Como é possível uma pessoa de bem, inteligente, responsável e sensata gostar de ver ameaças físicas e de morte ao PM ou mesmo comentários como: “espero que a sua filha passe fome”.

De imediato condenei estas atitudes. Tanto as ameaças no Facebook do PM como também a sua difusão/aceitação por aqueles que deveriam ser responsáveis mas que, ao invés, deitam gasolina na fogueira.

Negligenciar estas ameaças e apoiar ou aceitar a violência como opção ou solução política é primitivo, imbecil, irresponsável e anti-democrático. Se Portugal seguir por esta via está condenado.

Em nenhum Estado de Direito, em nenhum Estado Democrático isto é aceitável. Portugal perdeu (há muito tempo) os seus valores e agora está a perder a noção e o senso. Mais um passo para o abismo.

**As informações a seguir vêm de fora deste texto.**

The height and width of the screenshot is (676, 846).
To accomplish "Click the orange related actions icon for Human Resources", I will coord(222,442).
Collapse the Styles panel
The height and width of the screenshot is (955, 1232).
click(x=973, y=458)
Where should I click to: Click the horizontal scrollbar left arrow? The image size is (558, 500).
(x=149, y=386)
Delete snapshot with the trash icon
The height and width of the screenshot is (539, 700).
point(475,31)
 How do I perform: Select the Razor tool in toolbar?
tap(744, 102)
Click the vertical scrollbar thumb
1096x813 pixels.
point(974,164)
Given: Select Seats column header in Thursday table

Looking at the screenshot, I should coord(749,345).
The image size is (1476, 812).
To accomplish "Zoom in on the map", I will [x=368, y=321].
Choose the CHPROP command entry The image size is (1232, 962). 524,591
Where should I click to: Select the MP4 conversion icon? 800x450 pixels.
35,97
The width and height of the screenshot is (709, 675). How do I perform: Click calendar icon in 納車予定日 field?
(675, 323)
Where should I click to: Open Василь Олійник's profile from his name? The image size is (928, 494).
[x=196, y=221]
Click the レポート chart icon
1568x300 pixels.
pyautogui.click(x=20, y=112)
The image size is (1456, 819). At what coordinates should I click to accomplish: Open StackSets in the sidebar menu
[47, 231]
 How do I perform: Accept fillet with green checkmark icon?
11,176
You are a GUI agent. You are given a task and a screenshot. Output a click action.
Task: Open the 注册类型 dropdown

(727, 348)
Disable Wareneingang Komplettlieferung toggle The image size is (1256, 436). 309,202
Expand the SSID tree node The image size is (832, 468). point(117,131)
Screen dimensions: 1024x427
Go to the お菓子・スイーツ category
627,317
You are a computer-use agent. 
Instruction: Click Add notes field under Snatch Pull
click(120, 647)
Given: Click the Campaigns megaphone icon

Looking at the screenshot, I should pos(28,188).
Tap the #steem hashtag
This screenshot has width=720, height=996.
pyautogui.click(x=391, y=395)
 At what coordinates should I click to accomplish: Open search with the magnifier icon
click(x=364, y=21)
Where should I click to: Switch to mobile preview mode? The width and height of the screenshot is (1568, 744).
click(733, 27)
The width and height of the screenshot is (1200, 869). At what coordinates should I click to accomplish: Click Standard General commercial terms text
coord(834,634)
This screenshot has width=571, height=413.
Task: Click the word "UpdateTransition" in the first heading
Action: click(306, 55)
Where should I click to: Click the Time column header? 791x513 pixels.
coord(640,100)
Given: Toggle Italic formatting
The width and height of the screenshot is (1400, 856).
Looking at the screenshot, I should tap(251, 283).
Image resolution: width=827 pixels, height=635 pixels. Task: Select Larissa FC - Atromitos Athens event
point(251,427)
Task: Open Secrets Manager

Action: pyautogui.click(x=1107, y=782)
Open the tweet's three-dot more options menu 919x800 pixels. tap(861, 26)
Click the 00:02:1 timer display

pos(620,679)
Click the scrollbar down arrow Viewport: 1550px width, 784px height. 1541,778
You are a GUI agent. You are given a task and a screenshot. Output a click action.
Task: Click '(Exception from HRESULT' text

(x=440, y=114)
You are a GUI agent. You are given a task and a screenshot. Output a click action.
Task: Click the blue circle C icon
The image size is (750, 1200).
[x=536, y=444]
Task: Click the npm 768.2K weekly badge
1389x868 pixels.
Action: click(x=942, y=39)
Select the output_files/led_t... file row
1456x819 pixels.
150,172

Eleições PSD: Não haverá unanimidade e aclamação

01/03/2012

Estão aí, já no próximo sábado, as eleições directas para eleger o líder do PSD. Gorada a possibilidade de o “laranjinha humana” Nuno Miguel Henriques ser também candidato, Passos Coelho irá a votos sozinho.

Tal como já tive oportunidade de dizer, espero uma participação grande e um resultado expressivo. PPC pode e deve sair destas eleições com mais legitimidade, mais força, mais determinação, mais soluções.

No entanto, perante a situação do país, e conhecendo a riqueza intelectual do PSD, espero que no congresso sejam debatidos vários assuntos, mesmo que toquem em temas sensíveis da Governação PSD/CDS.

Não duvido que este período eleitoral no PSD vai ser muito diferente daquele que em 2009 teve lugar no PS. Não haverá em congresso, unanimidade e aclamação ao “querido líder”. Haverá, isso sim, debate sério.

Os congressos do PSD nunca foram palco de campanha eleitoral. Sempre foram espaços de debate interno, nos quais se discutiram soluções para o país e onde todos os militantes puderam expressar a sua opinião.

De resto, e já no congresso, espero que haja mais do que uma lista candidata ao Conselho de Jurisdição, e ao Conselho Nacional. Diversidade e pluralismo de opinião são extremamente importantes nestes órgãos.

Para finalizar, dizer que não me agrada nem um bocadinho, e tenho até dificuldade em compreender, as escolhas de Passos Coelho para Mandatário Nacional (Fernando Ruas) e Directora de Campanha (Teresa Leal Coelho).